Published: February 21, 2013 by Michael Bruemmer

Understanding why data breach preparedness is a priority is key. According to the latest Ponemon Institute Study, State of SMB Cyber Security Readiness: US Study, the road to recovery is long and hard for small to medium-sized businesses (SMBs) after a data breach.  Not only did the SMBs lose customers, costs to acquire new customers went up significantly, some organizations had to lay off employees and it took almost a year to recover from the damage to their business reputation.  The purpose of the study was to understand the ability of SMBs to prepare their companies for a possible cyber security threat or data breach.

The study examined the differences in perceptions about the consequences of a data security breach between those companies that experienced a breach and those that have not.  The average cost of a data breach was almost $900K, which is almost three times more than what unaffected companies estimated.  This lack of awareness about the costs and consequences of a data breach can negatively affect an SMB’s ability to be prepared for a cyber security attack.  Although participants stated that the priority for their IT security spending was to meet compliance requirements and implement a data breach response plan, the reality is most companies didn’t have policies in place to deal with a breach of data.  In addition, respondents expressed that their biggest frustration in implementing a data security plan was dealing with employee negligence and felt it was unrealistic to expect an organization of their size to be totally secure from a cyber attack.
In response, The Ponemon Institute has the following recommendations to improve the current state of cyber readiness for SMBs:

  1. Like bigger sized organizations, make it a priority to implement formal data protection and security programs to detect cyber security risks.
  2. Conduct risk assessments and monitoring to identify data breach risks.
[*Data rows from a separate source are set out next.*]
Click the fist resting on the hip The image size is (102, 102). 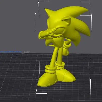point(67,52)
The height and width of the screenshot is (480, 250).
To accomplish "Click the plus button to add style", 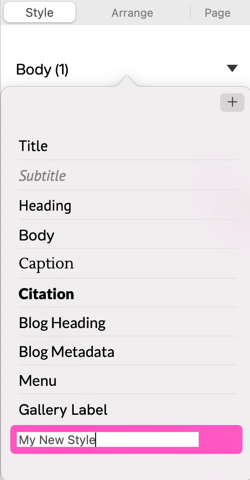I will pos(232,102).
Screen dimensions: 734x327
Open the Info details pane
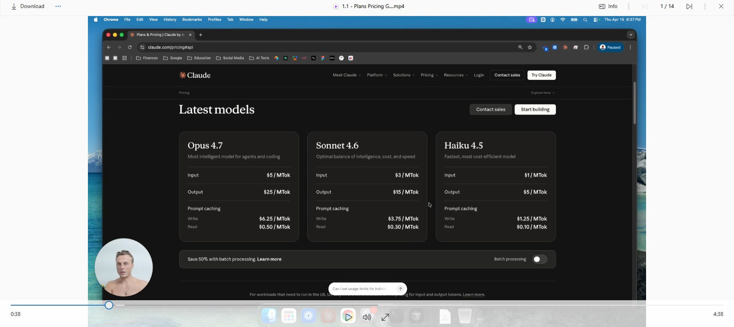[608, 7]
Establish security objectives and set actionable metrics to be able to measure that your company is meeting security goals.
  3. Ensure that employees’ mobile devices are properly protected with anti-virus/anti-malware protections and encryption technologies.  Identify your sensitive and confidential information that needs security and protection at all times.
  4. Educate workers through training and awareness programs on the importance of following proper security procedures.  Make the business case for investing in cyber security.

As with many things, it’s not the size that counts, it’s the content that is important.  And no matter how large or small the business, the importance of protecting that content should always be the first priority in every company’s cyber security plan.